Absolute Minima and Maxima on Triangles at the boundary Find absolute minimum and maxima for $f(x, y)= 11-3x+7y$
on closed triangular region with vertices $(0, 0), (7, 0)$ and $(7, 11)$.
How would I approach this type of question. I understand how to find the critical points on the interior which is just the partial derivative with respect to $x$ and $y$ which is $-3$ and $7$. But how do I find the critical points on the boundary with the vertices. I do not know what the end points would be to aid me with this question.
 A: There are two ways we can approach this problem. One is the traditional calculus way. You would first have to check the interior of the region and look for critical points. It's straightforward to see that there isn't one. We now must test the boundaries, which are lines. For each side of the triangle, we can treat it as a constrained optimization problem. For example, when looking for optimal solution along the side with endpoints $(0,0)$ and $(7,0)$, we can treat it as the following problem:
$$\text{optimize } f(x,y)=11-3x+7y \text{, subject to } g(x,y) = y = 0$$
You can use the method of Lagrange multipliers to solve this equation:
$$\nabla f=\lambda \nabla g \text{, at optimal points} \implies (-3, 7) = \lambda\cdot(0,1)$$
which clearly has no solution. Repeating this method on each side will yield a similar result. The last candidates to be checked are the vertices themselves (they can be seen as "boundaries" of the sides).
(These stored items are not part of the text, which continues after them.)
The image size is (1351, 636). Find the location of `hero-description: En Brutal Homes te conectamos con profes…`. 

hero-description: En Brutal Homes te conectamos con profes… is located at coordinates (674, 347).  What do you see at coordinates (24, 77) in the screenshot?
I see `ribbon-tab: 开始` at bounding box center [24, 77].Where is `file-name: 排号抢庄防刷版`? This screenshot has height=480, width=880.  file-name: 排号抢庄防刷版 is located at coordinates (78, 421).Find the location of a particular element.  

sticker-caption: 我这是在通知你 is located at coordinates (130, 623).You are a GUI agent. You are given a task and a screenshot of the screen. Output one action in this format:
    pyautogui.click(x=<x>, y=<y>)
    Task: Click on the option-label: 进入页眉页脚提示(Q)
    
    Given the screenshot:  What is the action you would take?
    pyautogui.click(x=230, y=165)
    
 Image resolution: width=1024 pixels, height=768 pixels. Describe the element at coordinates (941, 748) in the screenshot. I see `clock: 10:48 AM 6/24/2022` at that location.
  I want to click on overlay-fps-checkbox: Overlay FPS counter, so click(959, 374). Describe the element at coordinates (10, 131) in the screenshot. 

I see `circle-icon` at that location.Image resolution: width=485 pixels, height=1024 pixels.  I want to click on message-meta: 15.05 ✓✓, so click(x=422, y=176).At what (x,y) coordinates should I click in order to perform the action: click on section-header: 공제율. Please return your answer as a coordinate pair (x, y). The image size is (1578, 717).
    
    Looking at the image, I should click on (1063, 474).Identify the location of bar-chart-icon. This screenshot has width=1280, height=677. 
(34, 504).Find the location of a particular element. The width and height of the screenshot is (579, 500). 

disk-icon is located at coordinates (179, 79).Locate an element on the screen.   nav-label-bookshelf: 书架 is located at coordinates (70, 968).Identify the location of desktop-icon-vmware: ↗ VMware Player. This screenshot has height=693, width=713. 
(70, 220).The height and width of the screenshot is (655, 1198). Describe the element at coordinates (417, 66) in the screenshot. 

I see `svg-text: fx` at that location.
Checking their values will show that $f(7,11)$ is the absolute maximum, and $f(7,0)$ is the absolute minimum.
The second way makes use of principles in linear programming. We know that this is equivalent to the problem of finding the absolute minima and maxima of the linear function $f(x,y)=-3x+7y$ over the triangle. If you've studied the problem of linear programming, you know that optimal solutions (max and min) all occur at extreme points of a convex set. The triangular region you're considering is convex, so really, you only need to evaluate the function at the vertices to find the absolute min and max.
A: $f(x,y)$ is "flat"
That is, when we calculate the partial derivatives we get constants.  There are no critical points in the interior of the region.
But since we have a function on a closed and bounded domain, there must be extreme values.  And, if these extreme values are not on the interior, we should be checking the boundary.
The boundary can be modeled with parametric equations.
$x = 7t, y = 0\\
x = 7, y = 11t\\
x = 7t, y = 11t$
And $0\le t \le 1$ for each of these curves.
But making these substitutions, for each "curve", we get something of the form:
$f(t) = \alpha t + \beta $
Normally we would take the derivative with respect to our parameter and stet that equal to 0.  But again, we can see we will have no luck.
Next thing to do is to check the corners.  These are our extreme values.
$f(7,11) > f(0,0) > f(7,0)$
Based on the set-up, you could probably jump to the conclusion.  But, you should probably do the middle steps, until you have built up your intuition.